Data Action Timeout in Architect Flow During Peak Hours

What’s the best way to configure a Data Action within an Architect flow to handle high-latency responses from a legacy CRM integration without triggering a generic timeout error? The current setup utilizes a standard HTTP POST request to update customer records post-interaction. During peak hours in the Europe/Paris timezone, specifically between 10:00 and 12:00 CET, the integration endpoint experiences increased load, causing response times to exceed the default 30-second threshold. This results in a 504 Gateway Timeout error within the flow, causing the interaction to fail and requiring manual reprocessing by the quality team. The business requirement is to ensure that all customer data updates are persisted reliably, even if the response is delayed, without blocking the agent from returning to the queue. The current error logs indicate a failure at the ‘Update Customer Record’ step, with no clear indication of whether the request was eventually processed by the backend system or dropped entirely. This inconsistency makes it difficult to validate data integrity for compliance reporting.

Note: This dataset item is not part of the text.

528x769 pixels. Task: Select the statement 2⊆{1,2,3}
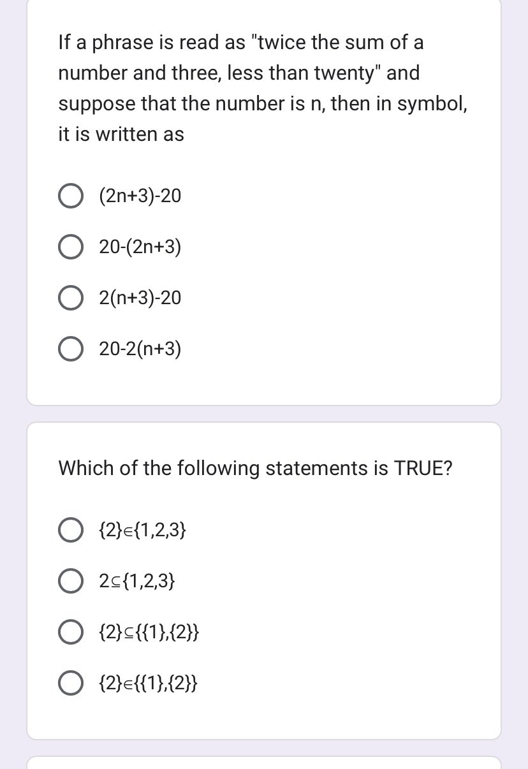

The environment is a multi-tenant Genesys Cloud instance with BYOC configuration for edge clusters. The Data Action is configured with a retry policy of three attempts, with a 5-second delay between retries. Despite this, the cumulative timeout still exceeds the flow’s execution limits during high-traffic periods. The question is whether there is a recommended pattern for implementing asynchronous processing or queuing mechanisms within Architect to decouple the flow execution from the integration response time. Alternatively, is there a specific configuration in the Data Action settings that allows for longer timeout durations or better error handling for partial successes? The goal is to maintain a seamless agent experience while ensuring that all business-critical data updates are captured accurately. Any insights into best practices for integrating with high-latency external systems in this context would be appreciated, particularly regarding how to monitor and report on these asynchronous transactions within the Performance dashboard.